= Directions for this task =
Reproduce only the records from the line containing "Where should I" through the line containing "Looking at the", swapping "bubble" for "balloon" and leaving everything else unchanged.
# start of Raw records
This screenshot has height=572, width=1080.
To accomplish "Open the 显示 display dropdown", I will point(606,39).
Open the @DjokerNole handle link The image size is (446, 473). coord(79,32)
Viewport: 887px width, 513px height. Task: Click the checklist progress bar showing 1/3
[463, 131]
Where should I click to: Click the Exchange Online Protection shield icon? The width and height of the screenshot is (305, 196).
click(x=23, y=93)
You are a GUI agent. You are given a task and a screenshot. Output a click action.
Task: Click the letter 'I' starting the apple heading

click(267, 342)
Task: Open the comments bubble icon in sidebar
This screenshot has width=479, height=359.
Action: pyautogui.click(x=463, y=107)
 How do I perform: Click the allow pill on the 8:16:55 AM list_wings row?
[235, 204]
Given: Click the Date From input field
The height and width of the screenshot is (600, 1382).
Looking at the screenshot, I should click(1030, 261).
# end of Raw records
# start of Raw records
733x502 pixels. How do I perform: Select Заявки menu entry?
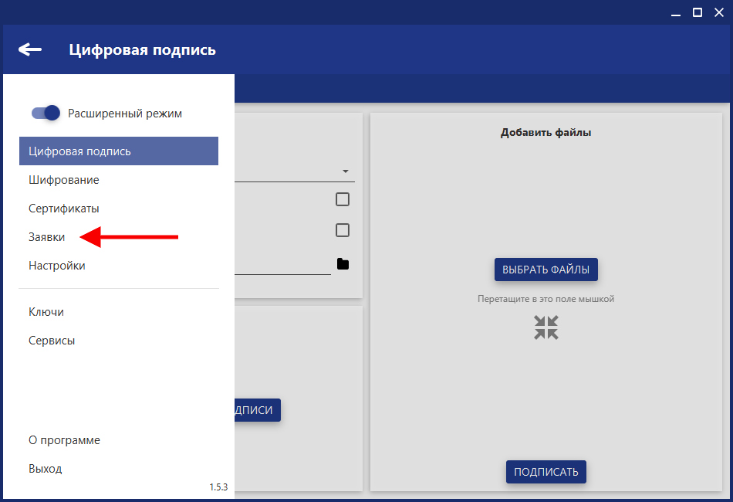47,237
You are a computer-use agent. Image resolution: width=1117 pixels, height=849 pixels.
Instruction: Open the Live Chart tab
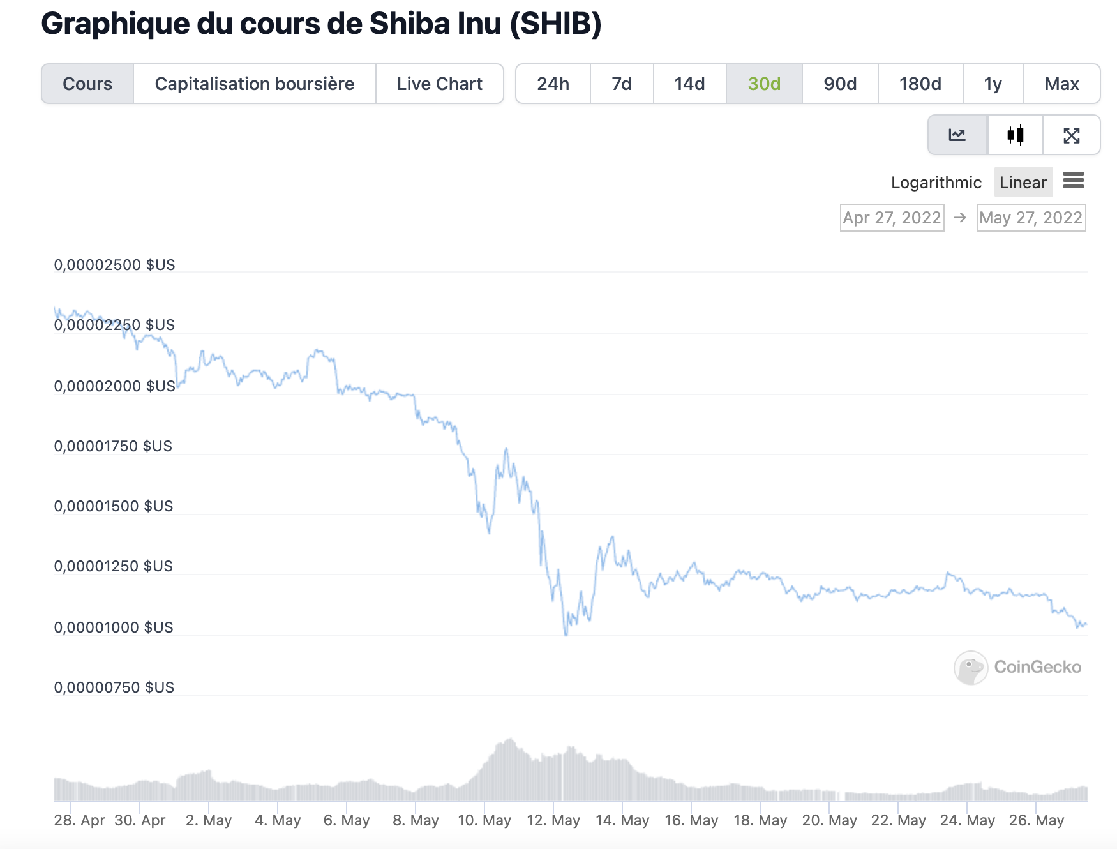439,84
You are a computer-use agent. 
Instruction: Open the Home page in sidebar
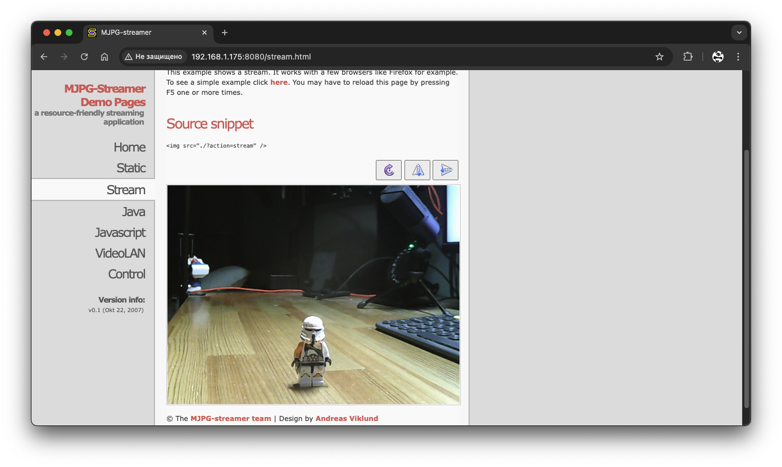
# end of Raw records
= Exercise answer =
Where should I click to: Click the Exchange Online Protection shield icon? The width and height of the screenshot is (305, 196).
click(x=23, y=93)
You are a GUI agent. You are given a task and a screenshot. Output a click action.
Task: Click the letter 'I' starting the apple heading

click(267, 342)
Task: Open the comments balloon icon in sidebar
This screenshot has width=479, height=359.
Action: pyautogui.click(x=463, y=107)
 How do I perform: Click the allow pill on the 8:16:55 AM list_wings row?
[235, 204]
Given: Click the Date From input field
The height and width of the screenshot is (600, 1382).
Looking at the screenshot, I should click(1030, 261).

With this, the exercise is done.